Saturday, August 16th, 2025

Frasers Hospitality Trust Privatisation Approved: Results of Scheme Meeting and Stapled Securityholder Abstentions (15 August 2025)

Frasers Hospitality Trust Approves Major Privatisation Move: What Retail Investors Need to Know About the 2025 Trust Scheme

Key Highlights from the Privatisation Announcement

  • Privatisation Approved: Frasers Hospitality Trust (FHT) will be privatised through a Trust Scheme of Arrangement, following a successful vote at the Scheme Meeting on 15 August 2025.
  • Majority Support Secured: The privatisation resolution passed with a strong majority of stapled securityholders, meeting the required threshold of at least 75% in value and a majority in number of those present and voting.
  • Abstentions by Key Parties: Significant shareholders, including the Offeror, related parties, and managers, were required to abstain from voting due to potential conflicts of interest.
  • Price-Sensitive Event: The privatisation, once effective, will result in FHT being delisted from the Singapore Exchange, which can have a substantial impact on share values and liquidity.
  • Extensive Disclosure of Interested Parties: Detailed disclosure of all parties required to abstain from voting, including family members and companies linked to the Sirivadhanabhakdi family, who collectively control a substantial percentage of stapled securities.

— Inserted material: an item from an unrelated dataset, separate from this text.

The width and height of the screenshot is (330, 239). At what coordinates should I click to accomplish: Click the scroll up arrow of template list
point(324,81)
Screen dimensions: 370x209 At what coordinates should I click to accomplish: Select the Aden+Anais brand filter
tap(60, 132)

What Retail Investors Must Know

The approval of the Trust Scheme for the privatisation of Frasers Hospitality Trust marks a major turning point for investors. The move follows the dispatch of a scheme document and a formal vote at the Scheme Meeting, which took place at the InterContinental Singapore on 15 August 2025. This event is highly price-sensitive and could have immediate consequences for FHT’s share price and future liquidity.

1. Scheme Meeting Results

The resolution for the privatisation was passed by a majority in both number and value of stapled securityholders who were present and voted. This is a crucial requirement under Singapore’s regulatory framework for such corporate actions, ensuring that the privatisation is supported not just by large institutional holders but also by a broad base of investors.

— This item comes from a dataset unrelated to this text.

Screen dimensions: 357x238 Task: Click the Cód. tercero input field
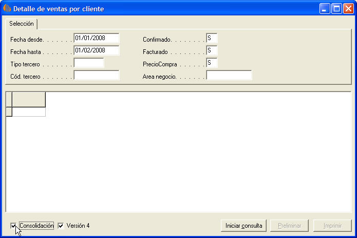pos(96,76)
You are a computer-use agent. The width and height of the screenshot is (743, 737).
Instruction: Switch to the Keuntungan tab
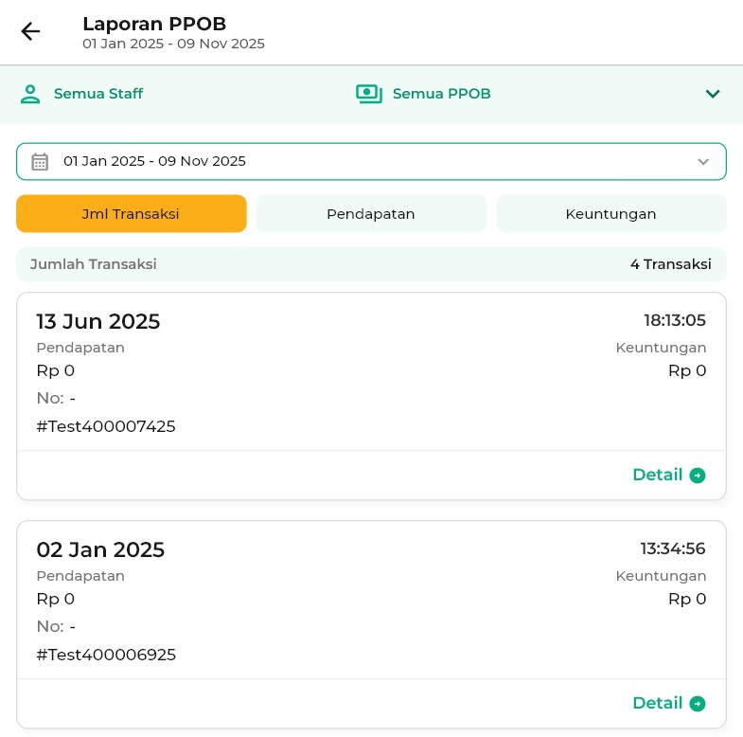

2. Who Abstained from Voting—and Why It Matters

A significant list of parties were required to abstain from voting due to their direct or deemed interests in both the Offeror and FHT. This includes:

  • The Offeror and its concert parties
  • Managers and trustee-managers of FHT
  • Major shareholders such as TCC, FPL, TCCA, and individuals linked to the Sirivadhanabhakdi family

These abstentions are designed to ensure the fairness of the vote and reduce conflicts of interest, but also highlight the concentration of ownership in FHT.

3. Impact on Shareholders and Share Price

The privatisation of FHT is a price-sensitive event that will result in the delisting of the stapled securities from the SGX. This means:

  • Investors will no longer be able to trade FHT units on the open market after the scheme becomes effective.
  • The scheme consideration (the amount offered per stapled security) will become the key metric for determining value going forward.
  • Liquidity will be lost post-delisting, and investors who do not act may be left with unlisted securities.

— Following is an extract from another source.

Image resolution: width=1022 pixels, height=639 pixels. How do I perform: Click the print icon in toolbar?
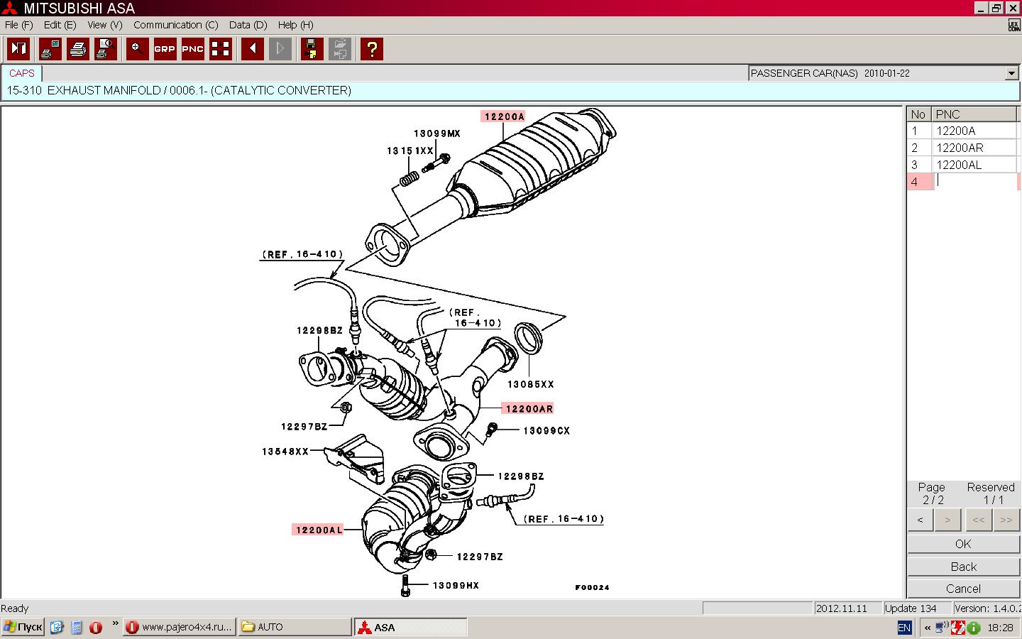coord(78,49)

Investors should pay close attention to the scheme consideration details in the scheme document sent in July 2025 and make timely decisions on whether to accept the offer.

4. Extensive List of Interested Parties

The documentation provides a detailed table of all parties required to abstain, including their direct and indirect interests. The Sirivadhanabhakdi family and associated entities collectively control a very large portion of FHT’s securities. Their abstention ensured procedural fairness but underscores the tight ownership structure in FHT.

5. Next Steps and What Investors Should Do

With the scheme approved, the next milestone will be the formal implementation of the privatisation and eventual delisting from the SGX. Investors must:

  • Review the scheme consideration and terms.
  • Take action before the effective date to avoid being left with illiquid securities.
  • Monitor further announcements for the timeline of the delisting and scheme implementation.

Final Thoughts: Why This News Could Move the Market

This is a major corporate event for Frasers Hospitality Trust. The privatisation and delisting are likely to have a direct impact on share price in the short term, as the scheme consideration becomes the new benchmark for value and trading liquidity dries up. Retail investors should be aware that such events typically lead to price realignment to the scheme offer and may result in arbitrage opportunities in the days leading up to delisting.


Disclaimer: This article is for informational purposes only and does not constitute investment advice. Investors should review official documents and consult with a qualified financial advisor before making investment decisions related to the privatisation of Frasers Hospitality Trust.